▶ **Task**:
The stretch from the line with "Instruction: Click the 18" through the line with "height=478. tap(564, 242)" in the records below: write it out exactly, and nothing else.

▶ **Data for processing**:

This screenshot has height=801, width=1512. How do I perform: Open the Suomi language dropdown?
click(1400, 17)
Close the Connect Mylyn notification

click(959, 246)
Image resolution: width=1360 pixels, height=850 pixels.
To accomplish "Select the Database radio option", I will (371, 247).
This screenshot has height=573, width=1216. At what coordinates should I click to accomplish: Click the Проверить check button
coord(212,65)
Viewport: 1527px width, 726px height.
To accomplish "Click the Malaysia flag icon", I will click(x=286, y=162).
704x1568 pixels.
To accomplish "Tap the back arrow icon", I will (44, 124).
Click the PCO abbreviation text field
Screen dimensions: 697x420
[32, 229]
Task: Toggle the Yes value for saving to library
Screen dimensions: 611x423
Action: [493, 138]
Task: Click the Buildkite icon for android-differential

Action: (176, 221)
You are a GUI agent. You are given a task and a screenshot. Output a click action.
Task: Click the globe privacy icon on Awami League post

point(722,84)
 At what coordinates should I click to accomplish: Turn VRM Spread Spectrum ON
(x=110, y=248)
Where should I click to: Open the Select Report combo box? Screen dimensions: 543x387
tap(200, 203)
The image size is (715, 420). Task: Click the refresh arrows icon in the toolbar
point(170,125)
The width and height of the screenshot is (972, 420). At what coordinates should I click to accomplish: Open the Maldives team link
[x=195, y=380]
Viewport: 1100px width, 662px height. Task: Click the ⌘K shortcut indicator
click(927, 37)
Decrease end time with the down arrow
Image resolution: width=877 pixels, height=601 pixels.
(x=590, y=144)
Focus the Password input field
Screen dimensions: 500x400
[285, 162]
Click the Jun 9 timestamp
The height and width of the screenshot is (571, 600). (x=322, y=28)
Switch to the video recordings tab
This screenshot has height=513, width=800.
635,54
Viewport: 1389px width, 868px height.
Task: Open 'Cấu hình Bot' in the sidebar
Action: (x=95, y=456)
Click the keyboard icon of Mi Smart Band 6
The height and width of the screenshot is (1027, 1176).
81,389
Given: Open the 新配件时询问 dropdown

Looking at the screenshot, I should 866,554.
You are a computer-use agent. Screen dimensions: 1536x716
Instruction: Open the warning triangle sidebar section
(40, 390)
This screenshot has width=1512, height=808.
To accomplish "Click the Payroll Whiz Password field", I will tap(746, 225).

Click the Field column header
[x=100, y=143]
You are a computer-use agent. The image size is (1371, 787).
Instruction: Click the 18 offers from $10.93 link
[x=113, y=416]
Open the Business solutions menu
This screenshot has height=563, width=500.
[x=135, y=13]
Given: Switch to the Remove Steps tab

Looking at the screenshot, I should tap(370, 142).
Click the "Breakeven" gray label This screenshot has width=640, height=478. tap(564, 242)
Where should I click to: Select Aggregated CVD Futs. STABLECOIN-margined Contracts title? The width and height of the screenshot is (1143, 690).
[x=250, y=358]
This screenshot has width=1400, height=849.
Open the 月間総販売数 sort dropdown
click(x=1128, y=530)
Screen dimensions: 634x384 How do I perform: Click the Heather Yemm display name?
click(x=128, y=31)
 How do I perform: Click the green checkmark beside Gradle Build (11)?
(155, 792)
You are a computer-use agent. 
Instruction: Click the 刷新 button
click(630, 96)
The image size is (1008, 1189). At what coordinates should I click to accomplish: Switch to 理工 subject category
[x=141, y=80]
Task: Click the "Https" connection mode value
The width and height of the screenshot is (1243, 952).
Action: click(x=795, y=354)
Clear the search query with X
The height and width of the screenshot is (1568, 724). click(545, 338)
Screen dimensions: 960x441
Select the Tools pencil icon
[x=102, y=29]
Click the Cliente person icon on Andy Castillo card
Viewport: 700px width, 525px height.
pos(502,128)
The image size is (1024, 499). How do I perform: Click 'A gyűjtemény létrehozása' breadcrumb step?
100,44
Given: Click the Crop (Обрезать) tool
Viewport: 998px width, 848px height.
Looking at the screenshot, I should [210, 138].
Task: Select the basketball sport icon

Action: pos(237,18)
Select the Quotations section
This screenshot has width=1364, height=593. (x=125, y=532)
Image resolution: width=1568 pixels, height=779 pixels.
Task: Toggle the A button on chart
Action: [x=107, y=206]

▶ **Reply to the task**:
Instruction: Click the 18 offers from $10.93 link
[x=113, y=416]
Open the Business solutions menu
This screenshot has height=563, width=500.
[x=135, y=13]
Given: Switch to the Remove Steps tab

Looking at the screenshot, I should tap(370, 142).
Click the "Breakeven" gray label This screenshot has width=640, height=478. tap(564, 242)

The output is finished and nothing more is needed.